Daily Archives: November 16, 2012

Taxes, spending cuts, and denial: Politics as usual

Unless you’ve been in a coma for more than 12 months, you know the Administration has proposed a plan that is heavy on tax increases for households making $250,000 or more per year.  Republicans want to see deep spending cuts before they even consider taxing the rich.  We may never see anything that pleases them enough to agree to the tax hikes on the wealthiest Americans, but there’s no current danger of anyone testing that theory.  In spite of Republicans digging their heels in on the tax hikes issue, the other side of their arguments makes the most sense. Spending is the driver of debt and deficits, not tax credits.  They’re not even in the same universe.  Spending has exceeded revenues for over a decade, and the ever-increasing pace of deficit spending continues to threaten the future of the country.  The threats are not philosophical or reputational, they’re fundamental.

If there is still no painfully realistic plan for balancing the budget barely a month before the sequestration deadline, it can only mean that politicians aren’t serious.  The messaging signals another short-term deal that will push consequences out to 2015.  And, you know what?  That pisses me off.  I’m sick of a broken system that safeguards long and lucrative careers to so many liars who consistently spend on our credit card and leave us holding the bill for generations.

My plan is simple, Washington.  Cut.  Cut it all.  Cut it all equally.  Cut MY benefits wherever necessary.  I’m willing to live with benefit reductions to programs to which I’ve contributed over the years.  Slimmer Medicare benefits and smaller Social Security checks?  We can deal with it.  Keep pandering and you’ll keep dividing us.  Treat Americans respectfully, and you’ll get legitimate agreement to take the pain now rather than the giant mushroom cloud later.  Will it hurt?  Hell, yes.  If we do it equitably, the pain will be dispersed, and there’s some comfort in that.

But, don’t you dare look into the camera and tell us about sacrifice when you can’t muster up enough courage in D.C. to stop the entitlements and special interests merry-go-round that passes for government.

 

 

The rich need to pay their fair share.

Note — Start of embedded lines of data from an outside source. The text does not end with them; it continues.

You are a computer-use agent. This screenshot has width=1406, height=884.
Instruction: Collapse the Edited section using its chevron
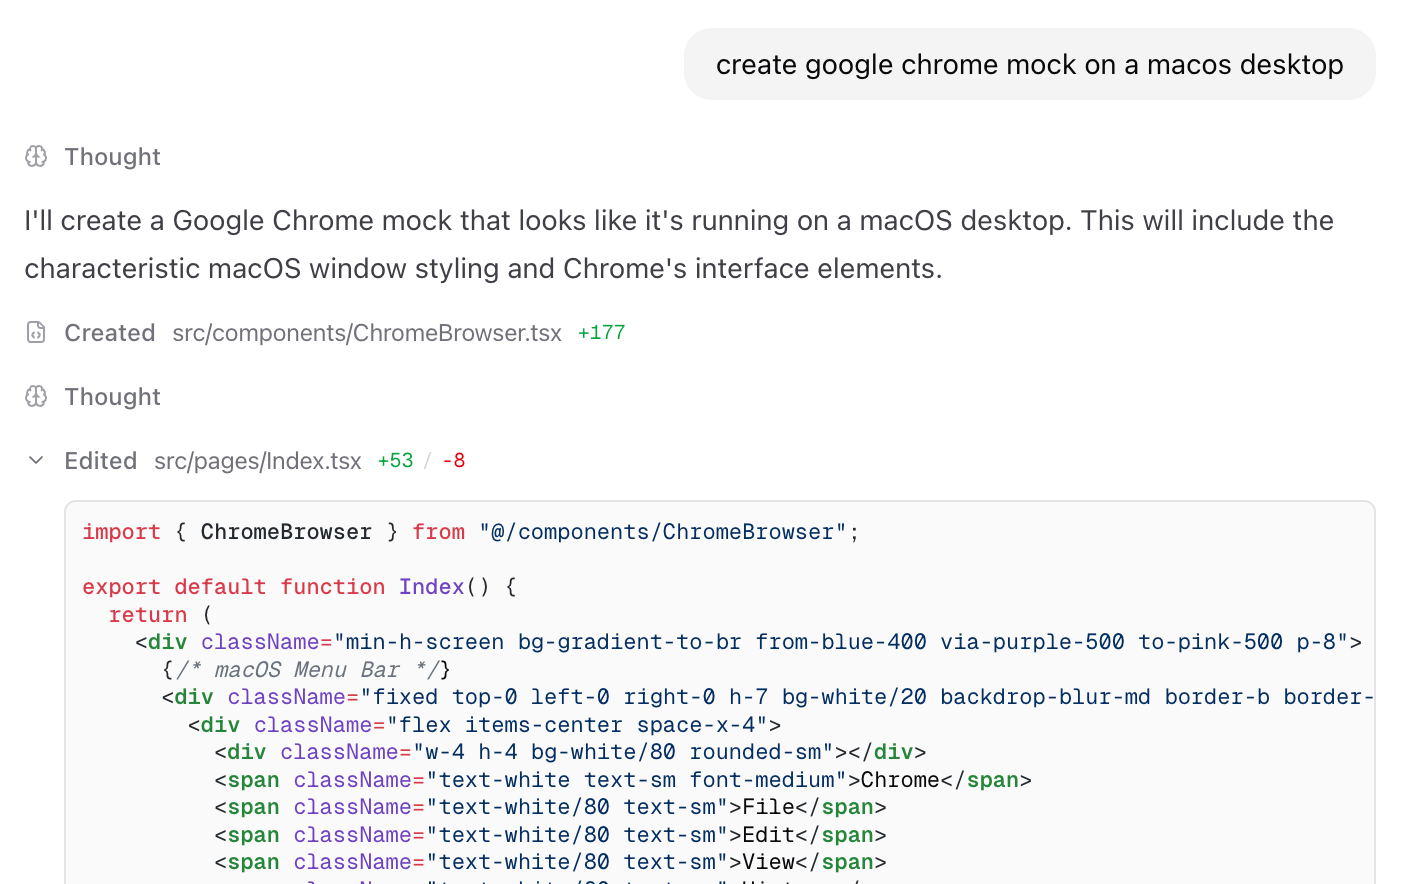(36, 460)
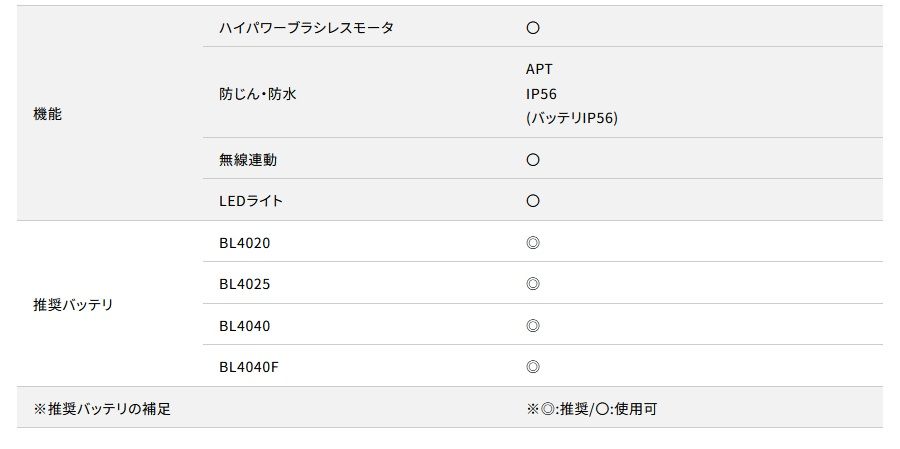Click the 機能 category header cell
Image resolution: width=900 pixels, height=449 pixels.
47,114
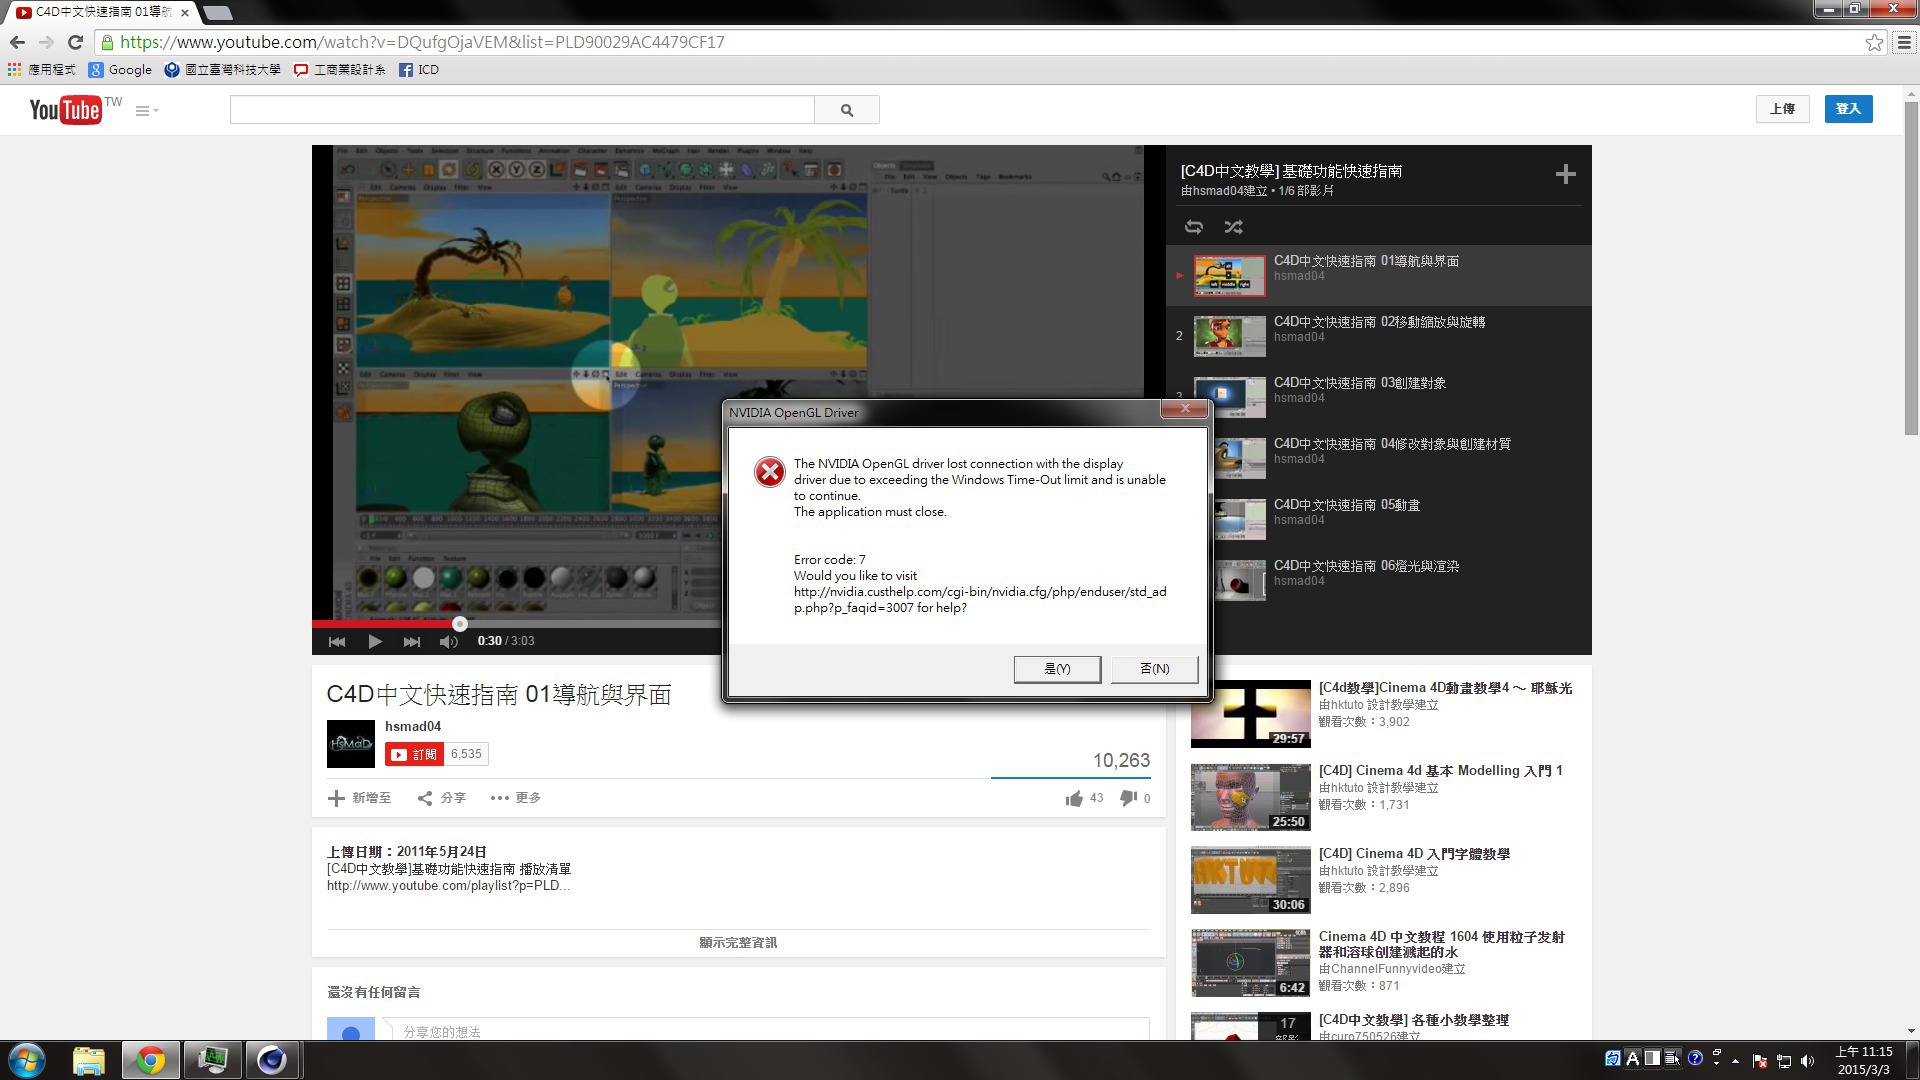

So make them pay .00023!

In an October report, Adam Looney of The Tax Policy Center helped clarify some of the major debate issues in the fiscal cliff discussion.  In contradiction to common perceptions, the Administration’s current proposals would continue to extend certain tax cuts to the top 2% of US taxpayers, but at a rate of about 30% of the cost of extending cuts in their current form.  In the top 1% of taxpayers, there are essentially 3 tiers of revised tax cuts in the President’s proposal, and these differ significantly in tax break percentage.

The dollar impact?  From the TPC’s analysis, “the heated debate over whether to extend all of the tax cuts or whether to extend merely the vast majority largely concerns whether to extend an extra $310,000 in tax relief to the wealthiest 120,000 taxpayers or whether we should instead make a relatively small down payment toward fiscal sustainability.”  That’s right.  The math works out like this:  $310,000 x 120,000 highest income taxpayers = $37.2 billion dollars a year.   That’s an impact to the federal deficit of a whopping 2.3 100ths of 1%.  Tough to imagine?  Picture 16,250 balls in a pool.  Now, remove 4.  Ta-dah!  But, surely it must impact annual government spending in a profound way.  A whopping 1%, and that’s a bit over 3 days’ expenses for Uncle Sam.

Am I a protector of 1 percenters?  No.  I’m not a single agenda person.  I try to share verifiable information that clarifies issues in ways that rhetoric can’t.  And, I smell a Hawaiian rat.  If the goal is debt and deficit reduction why is the message always “the rich need to pay their fair share”?  It turns out the Administration’s idea of that is a pimple on the…well, you get the idea.  On the other hand, the President’s political foes reject tax-based proposals and push for tougher spending cuts that have the potential to advance short and long term fiscal responsibility.  This round goes to the opposition.